EXTRACTED TEXT —
☆ ☆ ☆ ☆
Canada–Trinidad and Tobago relations refers to the bilateral relations between Canada and Trinidad and Tobago. Both Countries established full diplomatic relations in August 1962 after Trinidad's Independence. Since establishing relations, Trinidad and Tobago Defense Force have trained alongside Canadian Forces. As of 2011, there were an estimated 68,225 Trinidadian and Tobagonian Canadians and 3,000-5,000 Canadians living in Trinidad and Tobago, 92% of which hold dual citizenship.

Education
Students in Trinidad and Tobago Universities are eligible for scholarships to Canadian Universities. Several hundred student visas are approved each year by Canada's High Commission.

Trade
Bilateral trade totalled $481 million in 2017 between the two nations. Canada's exports to Trinidad and Tobago amounted to $305 million and included oil, mineral ores, machinery, and food products. Canada imported $176 million worth of goods from Trinidad and Tobago in 2017 which included organic chemicals and Food Products. Canadian investments in the country are concentrated in Trinidad's Petrochemical, Oil and Gas Industries.
☆ ☆ ☆ ☆
Item coordinate data:

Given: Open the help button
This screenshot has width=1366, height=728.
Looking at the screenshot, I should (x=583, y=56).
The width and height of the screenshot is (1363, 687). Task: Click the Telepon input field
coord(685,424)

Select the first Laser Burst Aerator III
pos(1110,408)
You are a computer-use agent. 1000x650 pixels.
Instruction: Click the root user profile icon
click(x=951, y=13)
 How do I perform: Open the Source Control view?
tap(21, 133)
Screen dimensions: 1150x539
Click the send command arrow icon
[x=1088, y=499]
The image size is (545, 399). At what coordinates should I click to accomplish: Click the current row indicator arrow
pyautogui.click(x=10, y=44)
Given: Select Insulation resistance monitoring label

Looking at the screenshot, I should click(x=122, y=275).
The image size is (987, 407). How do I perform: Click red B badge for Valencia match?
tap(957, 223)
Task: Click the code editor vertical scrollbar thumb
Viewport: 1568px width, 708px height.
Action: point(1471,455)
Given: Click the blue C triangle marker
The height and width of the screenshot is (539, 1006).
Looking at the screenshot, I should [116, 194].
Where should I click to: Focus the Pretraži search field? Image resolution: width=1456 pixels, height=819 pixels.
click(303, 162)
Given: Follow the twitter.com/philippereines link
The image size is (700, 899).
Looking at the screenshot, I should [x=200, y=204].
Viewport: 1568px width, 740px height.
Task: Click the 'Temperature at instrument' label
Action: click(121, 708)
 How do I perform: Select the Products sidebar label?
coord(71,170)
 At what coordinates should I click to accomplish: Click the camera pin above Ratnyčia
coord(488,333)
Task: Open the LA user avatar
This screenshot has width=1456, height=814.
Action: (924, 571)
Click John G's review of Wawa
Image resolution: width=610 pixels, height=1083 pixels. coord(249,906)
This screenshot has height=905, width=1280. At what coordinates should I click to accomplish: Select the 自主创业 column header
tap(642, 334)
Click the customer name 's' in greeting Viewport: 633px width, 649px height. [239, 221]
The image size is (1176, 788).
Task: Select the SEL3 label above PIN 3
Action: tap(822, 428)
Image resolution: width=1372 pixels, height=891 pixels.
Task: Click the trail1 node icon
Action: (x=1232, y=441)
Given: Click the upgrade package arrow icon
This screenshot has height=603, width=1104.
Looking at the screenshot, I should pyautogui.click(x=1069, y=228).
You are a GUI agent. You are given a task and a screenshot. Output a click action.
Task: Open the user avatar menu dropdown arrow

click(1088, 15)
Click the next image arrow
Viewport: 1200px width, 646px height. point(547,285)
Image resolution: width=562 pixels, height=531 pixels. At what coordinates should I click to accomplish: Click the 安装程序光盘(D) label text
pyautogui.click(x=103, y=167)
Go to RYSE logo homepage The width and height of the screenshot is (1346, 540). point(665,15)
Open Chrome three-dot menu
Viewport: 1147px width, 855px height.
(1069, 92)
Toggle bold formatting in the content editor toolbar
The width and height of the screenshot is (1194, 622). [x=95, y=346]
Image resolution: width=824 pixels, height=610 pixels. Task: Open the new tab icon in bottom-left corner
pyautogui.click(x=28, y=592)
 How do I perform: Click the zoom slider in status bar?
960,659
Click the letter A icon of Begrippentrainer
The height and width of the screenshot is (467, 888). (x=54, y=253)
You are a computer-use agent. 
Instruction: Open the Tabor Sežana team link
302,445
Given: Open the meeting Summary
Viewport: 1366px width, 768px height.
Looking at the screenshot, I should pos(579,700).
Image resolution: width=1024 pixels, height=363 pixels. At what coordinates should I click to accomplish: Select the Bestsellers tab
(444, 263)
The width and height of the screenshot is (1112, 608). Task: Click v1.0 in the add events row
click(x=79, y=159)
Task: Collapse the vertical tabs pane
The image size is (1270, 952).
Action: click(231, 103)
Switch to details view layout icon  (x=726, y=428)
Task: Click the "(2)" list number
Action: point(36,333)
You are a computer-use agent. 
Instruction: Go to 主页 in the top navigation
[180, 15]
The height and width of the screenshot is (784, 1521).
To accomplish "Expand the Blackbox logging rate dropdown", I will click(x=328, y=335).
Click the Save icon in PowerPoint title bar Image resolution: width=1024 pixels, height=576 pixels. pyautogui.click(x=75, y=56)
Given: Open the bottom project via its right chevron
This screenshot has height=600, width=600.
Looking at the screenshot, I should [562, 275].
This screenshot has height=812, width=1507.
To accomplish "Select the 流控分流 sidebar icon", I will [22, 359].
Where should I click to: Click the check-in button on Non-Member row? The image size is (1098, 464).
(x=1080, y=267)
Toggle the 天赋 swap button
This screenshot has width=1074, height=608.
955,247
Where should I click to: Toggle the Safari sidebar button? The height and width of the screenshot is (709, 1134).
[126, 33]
☆ ☆ ☆ ☆
GOALS —
(a) Condense the paragraph beginning "Bilateral trade totalled" in the piece on Canada–Trinidad and Tobago relations into a bulleted list that keeps its main facts.
(b) Count the lines of the listing that contain the string "icon", with case counting.

ANSWERS PER TASK —
(a)
- Bilateral trade between Canada and Trinidad and Tobago totalled $481 million in 2017.
- Canada's exports to Trinidad and Tobago came to $305 million and included oil, mineral ores, machinery, and food products.
- Canada's imports from Trinidad and Tobago in 2017 were worth $176 million and included organic chemicals and food products.
- Canadian investment there is concentrated in Trinidad's petrochemical, oil and gas industries.

(b) 9